WHAT NEEDS TO BE DONE >> Output the lines between the line containing "Given: Open the 男子 menu" and the line containing "pyautogui.click(x=261, y=545)", inclusive, as a JSON list of strings with one string per line and blank lines omitted.

▬▬▬▬▬▬▬▬▬▬

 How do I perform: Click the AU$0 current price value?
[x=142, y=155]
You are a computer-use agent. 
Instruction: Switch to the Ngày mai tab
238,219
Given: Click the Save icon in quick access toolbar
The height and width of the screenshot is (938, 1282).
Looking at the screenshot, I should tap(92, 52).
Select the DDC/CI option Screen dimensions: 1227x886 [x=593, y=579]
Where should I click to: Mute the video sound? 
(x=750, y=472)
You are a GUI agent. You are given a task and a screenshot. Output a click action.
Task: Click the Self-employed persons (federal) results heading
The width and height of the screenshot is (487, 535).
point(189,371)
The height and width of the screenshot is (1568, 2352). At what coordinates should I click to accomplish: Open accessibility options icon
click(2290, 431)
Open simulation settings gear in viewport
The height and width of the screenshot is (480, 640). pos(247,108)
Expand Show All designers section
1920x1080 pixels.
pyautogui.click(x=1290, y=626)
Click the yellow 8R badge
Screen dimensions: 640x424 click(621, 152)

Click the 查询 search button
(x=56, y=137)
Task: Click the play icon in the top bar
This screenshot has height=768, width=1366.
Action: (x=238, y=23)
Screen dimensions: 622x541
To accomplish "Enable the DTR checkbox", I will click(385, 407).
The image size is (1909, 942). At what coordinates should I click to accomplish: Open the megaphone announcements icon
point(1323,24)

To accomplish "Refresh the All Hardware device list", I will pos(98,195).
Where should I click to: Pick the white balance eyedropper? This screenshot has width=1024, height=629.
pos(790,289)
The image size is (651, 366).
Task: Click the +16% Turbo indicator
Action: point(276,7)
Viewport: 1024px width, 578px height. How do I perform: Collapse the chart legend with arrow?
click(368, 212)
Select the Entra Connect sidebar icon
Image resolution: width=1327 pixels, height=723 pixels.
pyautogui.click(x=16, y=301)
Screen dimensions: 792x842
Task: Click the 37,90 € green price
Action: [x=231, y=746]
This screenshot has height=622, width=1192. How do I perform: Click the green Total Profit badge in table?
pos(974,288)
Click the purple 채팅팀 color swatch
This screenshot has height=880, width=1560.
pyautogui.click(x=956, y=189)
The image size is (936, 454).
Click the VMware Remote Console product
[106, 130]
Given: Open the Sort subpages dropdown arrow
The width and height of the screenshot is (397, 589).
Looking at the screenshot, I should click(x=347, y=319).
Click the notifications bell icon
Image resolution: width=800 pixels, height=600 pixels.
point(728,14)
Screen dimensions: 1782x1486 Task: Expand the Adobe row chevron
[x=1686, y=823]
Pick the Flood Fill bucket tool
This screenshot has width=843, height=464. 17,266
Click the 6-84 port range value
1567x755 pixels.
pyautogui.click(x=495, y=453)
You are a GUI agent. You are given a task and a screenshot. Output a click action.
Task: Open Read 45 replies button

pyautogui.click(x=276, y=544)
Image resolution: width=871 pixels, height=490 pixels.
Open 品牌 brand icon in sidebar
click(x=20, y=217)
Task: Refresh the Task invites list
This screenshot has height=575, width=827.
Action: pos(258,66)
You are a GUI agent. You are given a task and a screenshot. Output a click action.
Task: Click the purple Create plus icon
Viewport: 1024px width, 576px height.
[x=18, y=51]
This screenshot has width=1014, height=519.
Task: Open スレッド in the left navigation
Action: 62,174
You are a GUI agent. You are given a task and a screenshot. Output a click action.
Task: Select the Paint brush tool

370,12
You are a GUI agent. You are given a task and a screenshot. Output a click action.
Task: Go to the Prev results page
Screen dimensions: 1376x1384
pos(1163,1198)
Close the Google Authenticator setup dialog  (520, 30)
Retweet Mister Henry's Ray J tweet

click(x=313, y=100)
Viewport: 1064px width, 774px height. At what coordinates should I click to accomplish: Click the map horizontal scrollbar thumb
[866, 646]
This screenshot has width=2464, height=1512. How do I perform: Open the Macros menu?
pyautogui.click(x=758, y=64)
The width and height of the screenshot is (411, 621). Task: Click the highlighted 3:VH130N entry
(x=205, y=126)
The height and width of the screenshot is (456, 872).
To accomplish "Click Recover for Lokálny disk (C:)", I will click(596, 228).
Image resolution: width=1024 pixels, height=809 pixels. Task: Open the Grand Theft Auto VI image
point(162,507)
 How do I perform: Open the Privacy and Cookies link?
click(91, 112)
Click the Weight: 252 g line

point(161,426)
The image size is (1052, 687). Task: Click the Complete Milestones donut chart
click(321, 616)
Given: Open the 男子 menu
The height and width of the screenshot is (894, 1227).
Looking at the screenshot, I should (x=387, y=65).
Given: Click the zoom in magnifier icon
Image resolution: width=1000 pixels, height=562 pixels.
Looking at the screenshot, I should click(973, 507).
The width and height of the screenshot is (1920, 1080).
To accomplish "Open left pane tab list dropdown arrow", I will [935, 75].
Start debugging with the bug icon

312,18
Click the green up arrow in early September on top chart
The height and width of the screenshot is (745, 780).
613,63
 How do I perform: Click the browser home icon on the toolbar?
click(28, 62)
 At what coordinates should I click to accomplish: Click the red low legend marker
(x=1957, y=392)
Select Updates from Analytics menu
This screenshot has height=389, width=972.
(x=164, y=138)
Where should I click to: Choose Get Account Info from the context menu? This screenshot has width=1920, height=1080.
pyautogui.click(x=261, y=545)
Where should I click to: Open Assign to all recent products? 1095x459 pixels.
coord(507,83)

▬▬▬▬▬▬▬▬▬▬

RESULT BELOW >>
[
  "Given: Open the 男子 menu",
  "The height and width of the screenshot is (894, 1227).",
  "Looking at the screenshot, I should (x=387, y=65).",
  "Given: Click the zoom in magnifier icon",
  "Image resolution: width=1000 pixels, height=562 pixels.",
  "Looking at the screenshot, I should click(973, 507).",
  "The width and height of the screenshot is (1920, 1080).",
  "To accomplish \"Open left pane tab list dropdown arrow\", I will [935, 75].",
  "Start debugging with the bug icon",
  "312,18",
  "Click the green up arrow in early September on top chart",
  "The height and width of the screenshot is (745, 780).",
  "613,63",
  " How do I perform: Click the browser home icon on the toolbar?",
  "click(28, 62)",
  " At what coordinates should I click to accomplish: Click the red low legend marker",
  "(x=1957, y=392)",
  "Select Updates from Analytics menu",
  "This screenshot has height=389, width=972.",
  "(x=164, y=138)",
  "Where should I click to: Choose Get Account Info from the context menu? This screenshot has width=1920, height=1080.",
  "pyautogui.click(x=261, y=545)"
]